My latest column in Recharge magazine:
We live in an era where change seems to be accelerating, wherein eventualities once deemed black swans because of their unlikelihood regularly come to be viewed as predictable surprises after the event. In this context, imagine sitting down for confidential in-depth interviews with 60 business leaders and their equivalent in public service, and asking them what they honestly feel about their situation: in particular their personal ability to spot what is coming, and to put proactive plans in place.
That is what BBC veteran Nik Gowing and change guru Chris Langdon did in 2015. In a report entitled “Thinking the impossible: a new imperative for leadership in the digital age”, they share the results. They found that many leaders, once guaranteed anonymity, admit to a dire state of doubt and inadequacy, and many say their insecurity burgeoned in 2014.
Gowing and Langdon describe their findings as “deeply troubling”. They talk of 2014 as “the great wake up” year, because of the multiple geopolitical and strategic disruptions it threw at the world. They found that the insecurity of leadership, and the unwillingness of leaders to square up to “unpalatable” issues, is particularly marked in the digital domain. “In what is fast becoming a new disruptive age of digital public empowerment, big data and metadata”, they write, “leadership finds it hard to recognise these failings, let alone find answers and solutions.”
In the light of these conclusions, it is interesting to consider the full extent of the challenges energy-industry leaders face today.

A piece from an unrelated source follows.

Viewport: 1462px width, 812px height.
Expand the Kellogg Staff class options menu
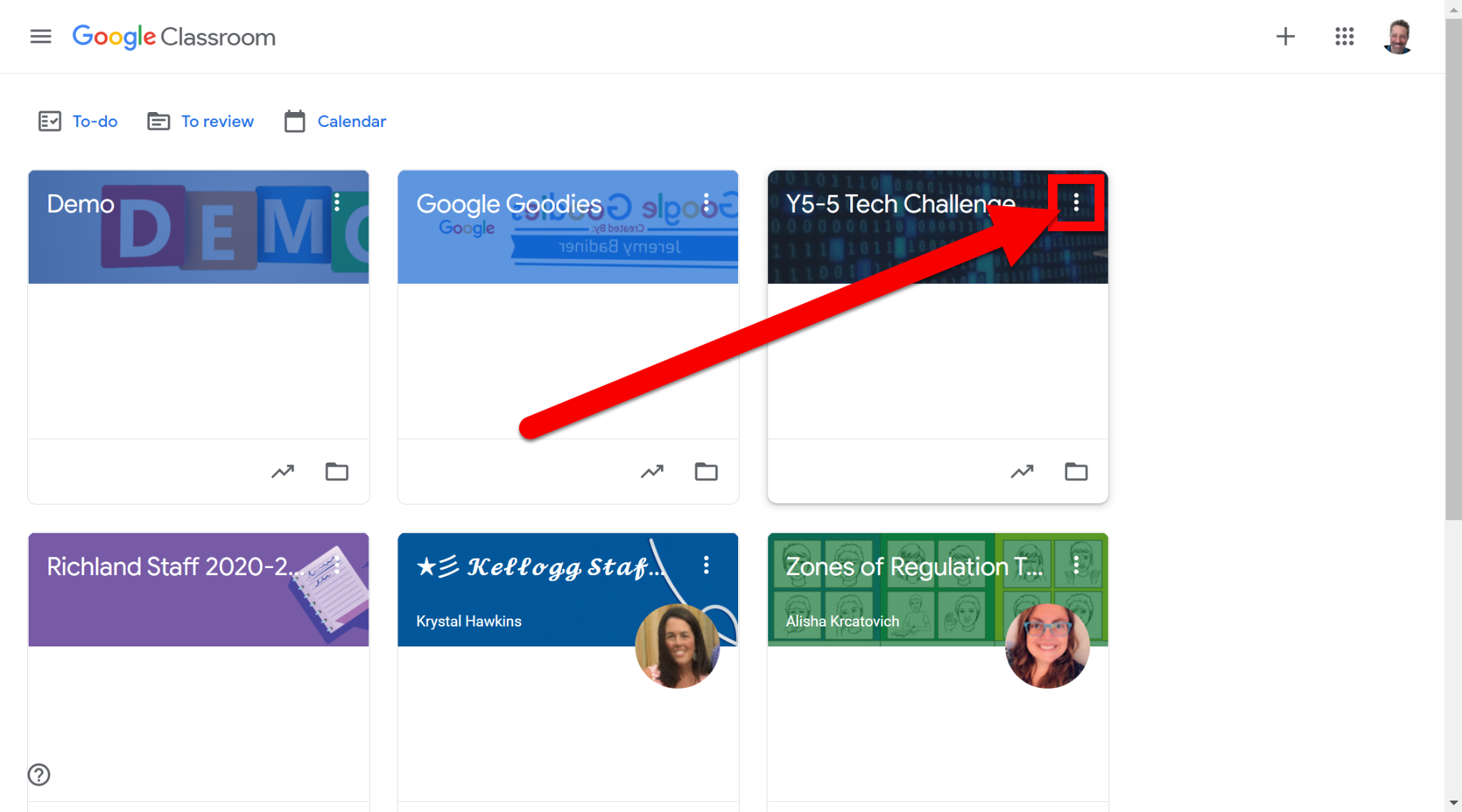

Let me consider five themes, all greatly relevant to the energy markets of the future: transition, data, artificial intelligence, robotics, and capital.
First, the challenges of transition from fossil fuel dependency to zero carbon. Business models are dying in the incumbency, yet the best operable replacements are far from obvious. Prizes are huge, and penalties dire. On the one hand, Tesla can raise $400 million of free money from customers tabling deposits for a product (the Model 3) that can’t even be delivered to them for a year. On the other hand, SunEdison can plunge from multi-billion dollar status to bankruptcy within less than a year.
Second, the world of big data has largely yet to manifest in energy markets. It will. Ever more advanced algorithms have allowed tech companies to grow in recent years from nothing to multiple-billion-dollar valuations. They have done so utilising a broad array of strategies, including use of real time data (e.g. Waze), peer to peer bypassing (e.g. Skype), hyper personalisation (e.g. amazon), the leveraging of assets in the citizenry (e.g. airbnb), leveraging of assets and workers (e.g. Uber), sharing of assets (e.g. zipcar), outsourcing of data processing (e.g. kaggle), and people-power financing (e.g. Kickstarter). Tech giants with operations that span these strategies, such as Apple, Google and Facebook, have made their first plays in energy long since. This in a world where, to take one example of massive relevance, the UK national electricity grid achieved a first in October by transmitting data down its own wires.
Third, artificial intelligence. This new technology, which has so many potential benefits for society alongside inherent threats, is breaking out all around us. Machine learning of a kind only dreamed of for years is now reality, and applicable to multiple business sectors. In energy, driverless car technology is not just in design phase. Uber is testing the first self-driving taxi fleet, on the streets of Pittsburgh.
Fourth robotics, with which AI will go hand in hand. Toyota, for example, has launched a $400 robot with the intelligence of a 5 year old for use in homes. Why? “This (product) may help people get interested or fond of Toyota, or help in connecting with our customers who have let go of Toyota vehicles”, says a company spokesperson.
Fifth, capital. Gillian Tett has written in the Financial Times recently that our future has become “unfathomable”, and investors generally are particularly ill equipped to cope with it. Banks come high of the inadequacy list. They have lost consumer trust on a grand scale since the financial crisis, and are now leaking customers to alternative service providers of many kinds. One bank CEO says openly that his sector is becoming “not really investable”.
The banks are trying to fight back by grasping the changes underway in use of technology. Some are pitching to central banks a narrative that holds they will become more efficient if they are granted use of a utility settlement coin for clearing and settling blockchain trades. (If you haven’t heard of blockchain, now is the time for a few study hours). UK banks are readying to roll out robot tellers, aiming to improve customer service via learned empathy.
So pity the poor confused and insecure CEOs of the energy industry in their casino, as they try to make sense of a world changing as fast as this.
But not too much. Some of them will grab the chips, shuffle them around, and place the right bets. These people will come to know what it feels like to ride an exponential-company rocket. And, if we are lucky, to improve society as they do so.